Gen Con is a perfect show for shipping bulk to a dealer like Cool Stuff, provided you contact them beforehand and double-check. If you get verification that they'll pay the internet buylist numbers in person, will be driving a van or truck home and therefore will have room to take the cards, and you arrange with them ahead of time how many cards to bring, this could be a good way to double up on bulk.
If you pay $4/k on 5,000 cards, pull the money uncommons, strip the basic lands and get $6/k, get $15/k or even $10/k on the uncommons and get $5/k on the commons, you could very nearly quintuple up when all is said and done. Not bad for a $25 investment and the risk of having your nipples added to some dude's nipple collection because you agreed to meet someone from Craigslist at his house.
The Final Count
I went a little long this week, which is my tendency. I think this is a nice place to break off the discussion because so far I have talked about selling to other dealers. Getting $5/k or more by shipping pure bulk to another dealer is perfectly acceptable, quick, easy and is reliable. You know what you're getting, what you have to do to get it and how often you can do it. Next week I will talk about getting a bit more creative, rolling the dice and trying to sell to the consumer rather than other dealers. It should be a hoot.
One last note, I mentioned "measuring and extrapolating" rather than counting cards in boxes. I tend to use any kind of box that is free, sturdy and on hand. This means there is no uniformity to how many cards will fit box to box. I "count" how many cards are in a box by packing the box as tight as I can. This means each row in the box will be a uniform length.
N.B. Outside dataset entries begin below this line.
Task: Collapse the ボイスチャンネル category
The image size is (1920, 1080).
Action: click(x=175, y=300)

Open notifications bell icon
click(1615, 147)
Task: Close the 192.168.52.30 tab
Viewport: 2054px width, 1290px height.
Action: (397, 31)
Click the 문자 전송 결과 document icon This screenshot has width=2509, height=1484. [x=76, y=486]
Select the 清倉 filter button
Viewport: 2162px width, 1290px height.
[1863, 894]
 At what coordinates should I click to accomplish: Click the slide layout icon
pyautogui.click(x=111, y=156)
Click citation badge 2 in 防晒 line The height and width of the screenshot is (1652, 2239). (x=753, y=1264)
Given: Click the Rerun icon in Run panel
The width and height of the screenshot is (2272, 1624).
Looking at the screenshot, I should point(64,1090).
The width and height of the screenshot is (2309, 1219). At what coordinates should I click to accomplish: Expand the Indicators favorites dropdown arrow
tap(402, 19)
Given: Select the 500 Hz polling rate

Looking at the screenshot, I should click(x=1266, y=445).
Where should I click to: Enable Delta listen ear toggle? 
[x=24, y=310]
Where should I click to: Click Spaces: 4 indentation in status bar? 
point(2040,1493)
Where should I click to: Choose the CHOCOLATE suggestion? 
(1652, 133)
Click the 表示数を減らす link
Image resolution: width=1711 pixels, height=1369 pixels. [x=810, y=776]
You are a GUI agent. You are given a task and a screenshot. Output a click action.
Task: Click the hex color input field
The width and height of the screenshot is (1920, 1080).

I then use a card to measure how big the rows are.
A Magic card's width is equal to the height of 200 cards stacked, or the width of a row of 200 cards. If you have 201 cards, you can try this right now. I quickly use a card as a ruler to estimate how many cards are in a row, multiply that by the number of rows and I have a count +/- 50 cards of the box.
You are so close that dealers won't expect you to count every single card, and won't do it themselves. Don't rip people off; underestimate so you err in their favor and not your own and they will be happy to buy bulk from you any time.